Are Paralinguistic Representations all that is needed for Speech Emotion Recognition?
This work addresses the gap in assessing paralinguistic representations for speech emotion recognition in non-English languages, though it is incremental as it focuses on benchmarking existing models.
The paper tackled the problem of evaluating paralinguistic pre-trained model representations for speech emotion recognition across multiple languages, finding that TRILLsson representations performed best by effectively capturing pitch and tone.
Availability of representations from pre-trained models (PTMs) have facilitated substantial progress in speech emotion recognition (SER).

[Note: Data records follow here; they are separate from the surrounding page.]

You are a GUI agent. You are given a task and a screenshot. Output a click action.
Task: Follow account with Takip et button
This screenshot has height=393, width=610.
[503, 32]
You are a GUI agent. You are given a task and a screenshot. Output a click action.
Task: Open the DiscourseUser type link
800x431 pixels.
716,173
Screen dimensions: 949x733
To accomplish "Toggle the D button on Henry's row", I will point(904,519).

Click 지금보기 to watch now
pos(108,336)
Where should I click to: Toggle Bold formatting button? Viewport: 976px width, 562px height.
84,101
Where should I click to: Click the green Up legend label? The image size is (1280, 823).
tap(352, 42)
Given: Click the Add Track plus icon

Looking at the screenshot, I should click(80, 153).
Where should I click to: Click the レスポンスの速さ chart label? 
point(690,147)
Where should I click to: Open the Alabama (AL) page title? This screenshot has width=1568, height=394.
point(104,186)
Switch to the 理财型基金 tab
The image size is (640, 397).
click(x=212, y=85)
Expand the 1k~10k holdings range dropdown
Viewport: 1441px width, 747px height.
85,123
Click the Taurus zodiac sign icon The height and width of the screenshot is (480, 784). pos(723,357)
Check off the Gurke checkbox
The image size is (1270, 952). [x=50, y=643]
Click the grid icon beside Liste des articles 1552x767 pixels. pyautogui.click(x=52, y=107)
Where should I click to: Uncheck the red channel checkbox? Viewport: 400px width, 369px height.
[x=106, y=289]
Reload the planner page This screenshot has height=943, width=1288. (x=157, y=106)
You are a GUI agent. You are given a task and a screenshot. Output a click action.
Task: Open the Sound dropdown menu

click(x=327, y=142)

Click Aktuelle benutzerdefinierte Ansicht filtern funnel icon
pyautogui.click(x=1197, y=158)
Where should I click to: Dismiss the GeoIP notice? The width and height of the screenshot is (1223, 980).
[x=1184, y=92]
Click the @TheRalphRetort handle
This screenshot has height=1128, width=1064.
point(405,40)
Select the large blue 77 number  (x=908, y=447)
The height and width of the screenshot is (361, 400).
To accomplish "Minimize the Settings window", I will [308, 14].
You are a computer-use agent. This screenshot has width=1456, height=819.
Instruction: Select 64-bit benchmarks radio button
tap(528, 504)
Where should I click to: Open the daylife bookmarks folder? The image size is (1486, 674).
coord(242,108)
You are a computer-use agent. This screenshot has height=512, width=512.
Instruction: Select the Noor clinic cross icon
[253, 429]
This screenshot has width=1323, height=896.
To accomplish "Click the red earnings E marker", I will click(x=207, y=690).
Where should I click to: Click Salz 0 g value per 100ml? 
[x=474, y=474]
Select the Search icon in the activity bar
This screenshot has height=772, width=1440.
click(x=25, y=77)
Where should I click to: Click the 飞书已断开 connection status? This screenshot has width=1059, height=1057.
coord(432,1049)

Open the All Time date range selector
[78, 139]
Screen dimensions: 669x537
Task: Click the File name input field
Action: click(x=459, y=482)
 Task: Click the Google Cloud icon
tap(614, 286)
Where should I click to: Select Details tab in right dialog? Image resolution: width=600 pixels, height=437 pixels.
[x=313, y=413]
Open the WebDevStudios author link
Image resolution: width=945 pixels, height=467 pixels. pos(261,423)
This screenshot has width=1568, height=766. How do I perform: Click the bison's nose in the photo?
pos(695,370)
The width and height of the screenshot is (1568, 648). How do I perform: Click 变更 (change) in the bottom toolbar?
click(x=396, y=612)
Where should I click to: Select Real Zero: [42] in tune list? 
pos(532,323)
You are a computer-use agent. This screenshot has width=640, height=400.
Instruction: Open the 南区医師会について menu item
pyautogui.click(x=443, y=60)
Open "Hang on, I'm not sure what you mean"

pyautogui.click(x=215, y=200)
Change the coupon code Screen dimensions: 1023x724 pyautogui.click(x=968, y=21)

Particularly, representations from PTM trained for paralinguistic speech processing have shown state-of-the-art (SOTA) performance for SER. However, such paralinguistic PTM representations haven't been evaluated for SER in linguistic environments other than English. Also, paralinguistic PTM representations haven't been investigated in benchmarks such as SUPERB, EMO-SUPERB, ML-SUPERB for SER. This makes it difficult to access the efficacy of paralinguistic PTM representations for SER in multiple languages. To fill this gap, we perform a comprehensive comparative study of five SOTA PTM representations. Our results shows that paralinguistic PTM (TRILLsson) representations performs the best and this performance can be attributed to its effectiveness in capturing pitch, tone and other speech characteristics more effectively than other PTM representations.